**Work request:**
Restate word for word the line containing "Instruction: Add 카프리썬사과" and all remaining lines of the entries below.

::: Materials provided :::

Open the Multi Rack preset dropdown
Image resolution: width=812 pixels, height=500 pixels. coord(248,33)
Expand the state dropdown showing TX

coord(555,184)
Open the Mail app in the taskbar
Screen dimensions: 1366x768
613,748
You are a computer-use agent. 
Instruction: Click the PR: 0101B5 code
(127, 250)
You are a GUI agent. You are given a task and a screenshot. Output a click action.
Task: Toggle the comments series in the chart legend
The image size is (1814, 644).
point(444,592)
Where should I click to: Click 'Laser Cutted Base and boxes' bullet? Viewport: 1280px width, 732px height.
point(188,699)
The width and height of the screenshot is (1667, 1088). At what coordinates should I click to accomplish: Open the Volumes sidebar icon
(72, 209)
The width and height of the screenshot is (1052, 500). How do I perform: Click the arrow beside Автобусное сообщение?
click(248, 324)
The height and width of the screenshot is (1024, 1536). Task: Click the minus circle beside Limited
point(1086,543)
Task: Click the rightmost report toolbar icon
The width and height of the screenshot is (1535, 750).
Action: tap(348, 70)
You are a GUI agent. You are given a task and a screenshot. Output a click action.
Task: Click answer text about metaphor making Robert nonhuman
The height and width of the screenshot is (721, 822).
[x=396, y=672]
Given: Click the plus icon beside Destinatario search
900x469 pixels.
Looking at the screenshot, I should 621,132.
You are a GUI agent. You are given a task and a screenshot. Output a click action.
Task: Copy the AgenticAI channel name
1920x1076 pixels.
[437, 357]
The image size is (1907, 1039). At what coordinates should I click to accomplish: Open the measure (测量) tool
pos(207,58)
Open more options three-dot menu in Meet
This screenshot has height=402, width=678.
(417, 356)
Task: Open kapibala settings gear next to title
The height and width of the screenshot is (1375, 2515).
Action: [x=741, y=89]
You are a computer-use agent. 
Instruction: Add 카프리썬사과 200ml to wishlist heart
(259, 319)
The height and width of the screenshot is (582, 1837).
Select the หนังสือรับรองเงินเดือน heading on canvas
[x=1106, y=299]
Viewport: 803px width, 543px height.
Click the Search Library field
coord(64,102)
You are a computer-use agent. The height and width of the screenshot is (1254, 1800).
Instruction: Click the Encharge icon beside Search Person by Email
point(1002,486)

:::

**Exercise solution:**
Instruction: Add 카프리썬사과 200ml to wishlist heart
(259, 319)
The height and width of the screenshot is (582, 1837).
Select the หนังสือรับรองเงินเดือน heading on canvas
[x=1106, y=299]
Viewport: 803px width, 543px height.
Click the Search Library field
coord(64,102)
You are a computer-use agent. The height and width of the screenshot is (1254, 1800).
Instruction: Click the Encharge icon beside Search Person by Email
point(1002,486)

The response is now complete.